Lauren Buekes is the author of three excellent but disparate novels, all featuring well-drawn female protagonists. Her first novel, Moxyland, is set in a future vision of Cape Town, South Africa that recalls the decaying urban vistas of cyberpunk, infusing it with a hard-to-define quality that might be called “zef,” a word popularized by the rap-rave group Die Antwoord that encompasses an underdog South African style—an in-your-face patchwork of the apocalyptic debris scattered globally in the wake of the digital media explosion.
The story revolves around four characters, each of whom narrates their own POV chapters. Kendra is a young, up-and-coming photographer who has accepted corporate sponsorship to be a brand ambassador for Ghost, a sort of sport drink that interacts with the nanotechnology injected into her by the same company to enhance Kendra’s physical and cognitive abilities. Not too bad, right? Well, she is “branded” with a tattoo to identify her as a Ghost girl and she’s also addicted to the drink. The lengths artists will go for their art is perhaps more extreme when one considers Van Goghs ear, but it seems very prescient if the Coachella sponsorships are indeed a thing.
Another female POV in the narrative is Lerato, a young upwardly mobile corporate employee, living comfortably in beach-side corporate housing. Lerato’s situation stands in sharp contrast to much of the impoverished population of Moxyland. But she is smart, skilled, and self-made.

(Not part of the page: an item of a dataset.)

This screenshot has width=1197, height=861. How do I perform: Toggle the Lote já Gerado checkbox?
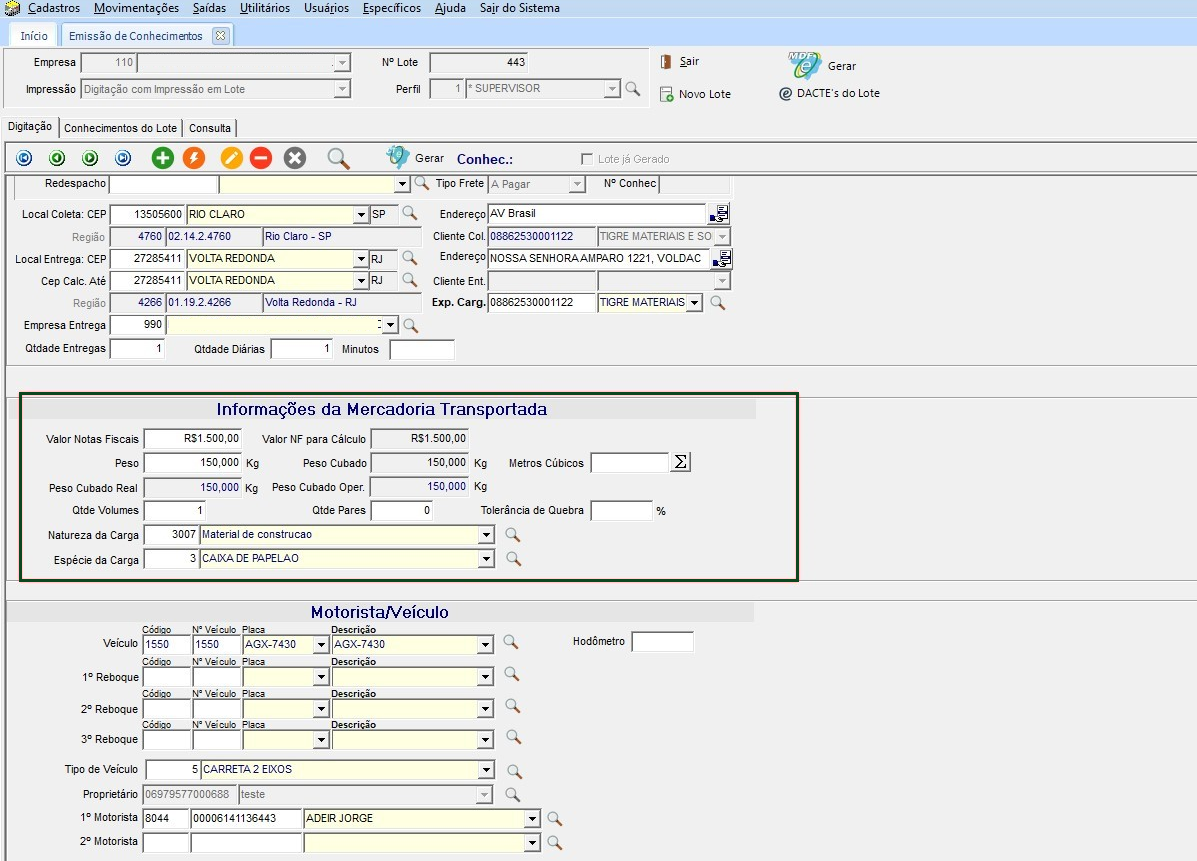[x=587, y=159]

Zoo City, Buekes’s second novel, veers into the realm of urban fantasy, but it retains much of the riotous style that makes Moxyland so much fun. Zinzi December, the main character of the book, is “animalled” with Sloth, a ginned-up animal familiar that is a manifestation of her past culpabilities. As Zinzi says of the animalled early in the book, “we’re all criminals. Murderers, rapists, junkies. Scum of the earth. . . . nothing says guilty like a spirit critter at your side.”
The plot of the book revolves around a missing persons case that Zinzi, with her supernatural ability to find lost things, is forced into accepting. She’s really a great character with a lot of depth and complexity. Zinzi is exactly what you want from an urban fantasy heroine.
The Shining Girls is Ms. Beukes latest, and perhaps best-known novel and it goes in yet another direction, that of the time-travel thriller. Enter Kirby Mazrachi, a girl shining with potential for a great and meaningful life, and Harper Curtis, a time-traveling serial killer dedicated to killing all such young women.
After Kirby survives an attempt on her life by the thoroughly vile Curtis, she sets about stopping him. Jumping back and forth trough time, the narrative is a dizzying journey through history. With that journey, Ms. Beukes is able to illustrate an interesting picture of the women who occupy those times, but with Kirby she has hit on a “chosen one” who is refreshingly different from the boy-destined-for-greatness heroes to whom we are so accustomed.
These are three entirely different books from one author, but they all depict engaging female protagonists with unique approaches to the worlds they occupy. And because each novel has a style all it’s own, each offers a different and unique reading experience, especially with respect to other novels that nominally share the subgenre. Cyberpunk, urban fantasy, time travel, Beukes is a writer with several different looks. And if anyone ever sets up an acid test for gender equity in literature (we’ll reserve the Bechdel test for movies), I’m sure Lauren Beukes will pass it with flying colors.
Maybe you have some ideas on what such a test might look like? Maybe you think the idea is ridiculous. I’d love to read about it in the comments.